'I was the woman rescued from the River Aire in Leeds at 4am - and I want to explain why'
A woman who was rescued from the River Aire in Leeds city centre has come forward to explain what happened - and issue a warning to others.
Today Lou Evans, aged 20, came forward to explain exclusively to the Yorkshire Evening Post how she ended up being taken from the river by fire fighters at 4am on Saturday morning.
Lou said the incident was not an attempt on her life - as some had mistakenly assumed - but a drunken mishap which she described as a 'wake up call'.
She said: "I thought I was going to die for sure. I remember climbing over a wall or barrier and then I'm in the water - my mouth filled with water, not being able to breathe was really frightening."
Lou had been to a cross dressers meet called Leeds First Friday before becoming intoxicated and ending up in the river.
She added: “I had been to an event in the Leeds city centre called “Leeds First Friday”, where transgender women like myself and cross dressers can meet each other at The Cosmopolitan in Leeds, somewhere safe where we know we can be ourselves in peace.
"Fast forward to around 4 am Saturday morning I was very intoxicated and left to go home from the New Penny. At the time I wasn’t even aware I was anywhere near a river, I remember climbing over a wall or barrier and then I’m the water my mouth filled with water not being able to breathe it was really frightening.
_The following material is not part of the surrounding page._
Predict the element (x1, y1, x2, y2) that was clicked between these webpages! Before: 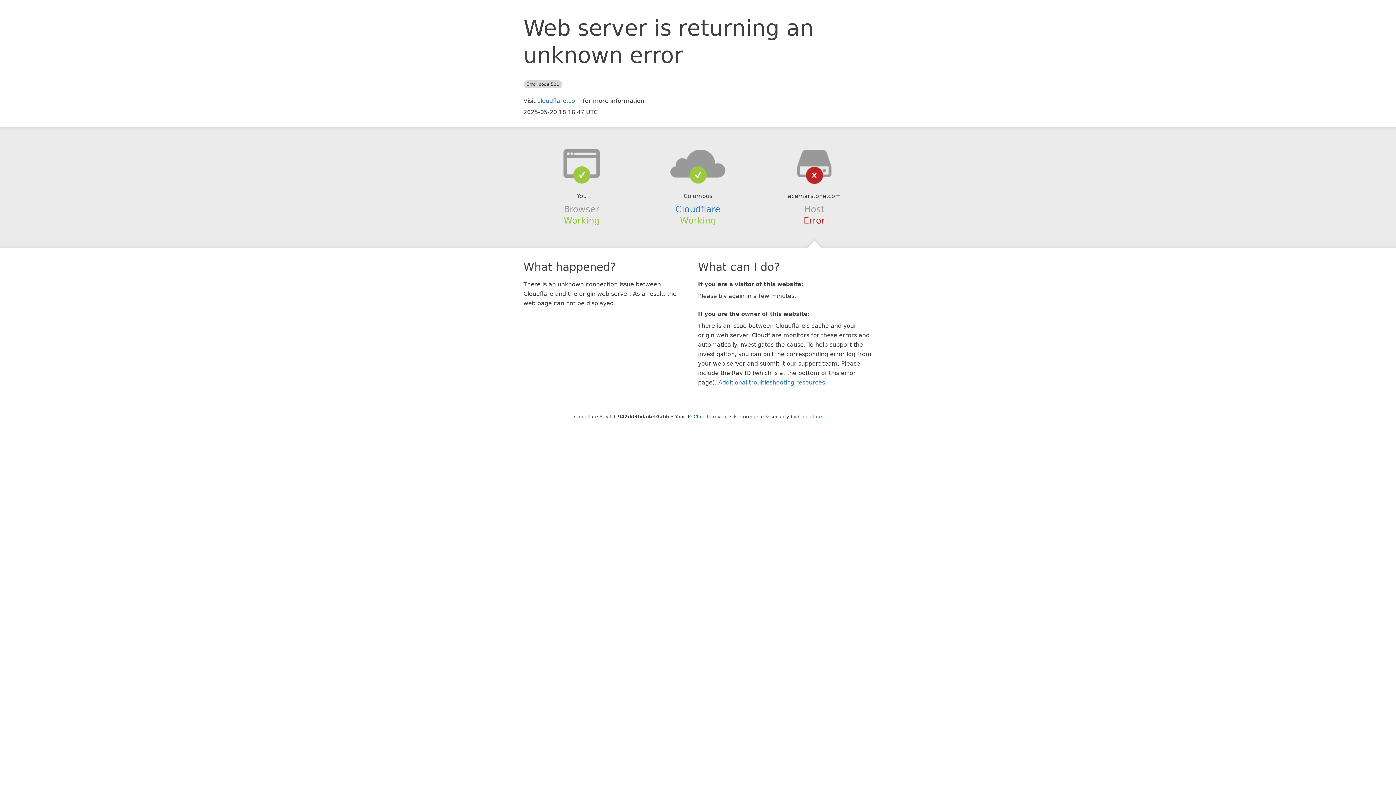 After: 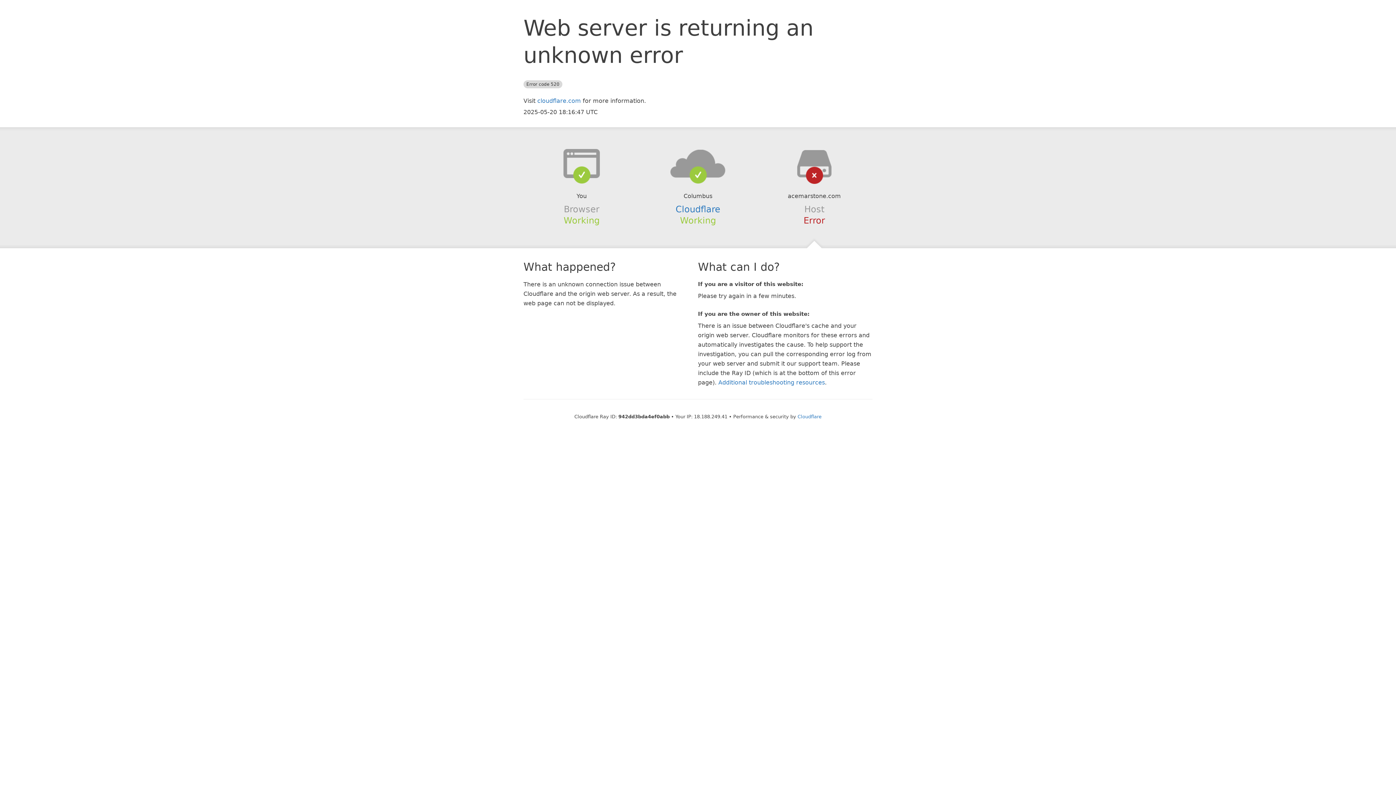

"I thought that I was going to die for sure, I got to the surface of the water after struggling and my friend Claire was there screaming my name, I was in the water for about 20 minutes I was told but the temperatures made it feel like hours.
"It was a drunken accident and I want to personally thank everyone who was involved in rescuing me, I urge people to take care while drinking for me it could have been a different ending , bruised and scraped but I’m alive , lucky and thankful."
Lou, who lives in Wakefield, added: "Hopefully I make it to 21, it has definitely gave me a wake up call and I needed it."
A member of the public had requested the padlock code for an emergency throwline along the river, which is used to help pull people to safety.
A spokesperson said: "On arrival of the fire service the female was removed from the water, handed over into the care of ambulance and transported to hospital."